Thursday, November 28, 2013

Today we talk about DBSCAN algorithm. It's a simple and effective density-based clustering algorithm that illustrates a number of important concepts. We first consider the notion of density. There are several methods to measure density that are distinct and different from measuring similarity. In the center based approach, density is estimated for a particular point by counting the number of points within a certain radius including that point. This method is simple but the density measured this way depends on radius. If the radius is large enough, then all points will have a density of m which is the number of points in a dataset.

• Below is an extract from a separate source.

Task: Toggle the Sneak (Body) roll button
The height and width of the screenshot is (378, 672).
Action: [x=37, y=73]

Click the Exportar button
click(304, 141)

If the radius is too small, then all points will have a density of 1.
By this approach, points will either lie in the core of a density based cluster, or they will lie in the border between the neighborhoods of several core points or they may be outliers where they are neither part of a cluster nor in the neighborhood of two or more clusters. Thus points in this approach are classified as core points, border points and noise points.

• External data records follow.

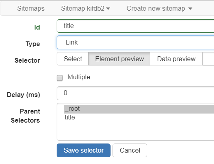Toggle the Element preview button
Image resolution: width=214 pixels, height=164 pixels.
119,59
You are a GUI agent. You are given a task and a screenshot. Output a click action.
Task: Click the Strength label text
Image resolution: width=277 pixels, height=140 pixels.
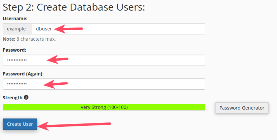[13, 98]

The algorithm proceeds like this. Any two core points that are close enough i.e. within the radius of one another are put in the same cluster. Any border point that is close enough to a cluster is included within the same cluster as a core point. If there are ties between two or more clusters, they are resolved by choosing the one that's closest. Noise points are discarded.
So the steps can be enumerated as follows:
1. Label the points as core, border and noise points
2. Eliminate the noise points
3. Put an edge between all core points that are within the specified distance of one another
4. Make a cluster out of each group of connected core points that are within the specified distance of one another.
5. Assign each border point to one of the clusters of its associated core points.
For each point we find the points that are within the neighborhood of this point, so the complexity of this algorithm is O(m^2). However, there are data structures that can help reduce the complexity in retrieving the points adjacent to this center to O(mlogm). The space complexity is linear because we only persist a small amount of metadata for each of the points namely the cluster label and the classification of each point as the core, border or noise point.
The parameters for this algorithm are the radius and the minimum number of points in a cluster to distinguish the core from the border points.
This algorithm has trouble when the density of the clusters vary widely. It also has difficulty with the high-dimensional data but it's one of the simple ways of clustering.
In order for us to work with a plugin for an editor such as MSWord as mentioned in the previous post, we need to visit the object model exposed by that application. A word object model comprises of the following five top level objects:
Application object - represents the word application
Document object - represents the document and all of its content
Selection object - represents the area that is currently selected
Range object - represents a contiguous area in a document with a start and end character. It is active while the document is open and not visible.
Bookmark object - represents a contiguous area in a document with a start and end position and is persisted.
As you may see, they closely represent the hierarchy seen in the user interface.
At the top of this hierarchy is the application object. The application object contains document, selection, bookmark and range objects. Both the document object and the selection object can contain bookmark and Range objects.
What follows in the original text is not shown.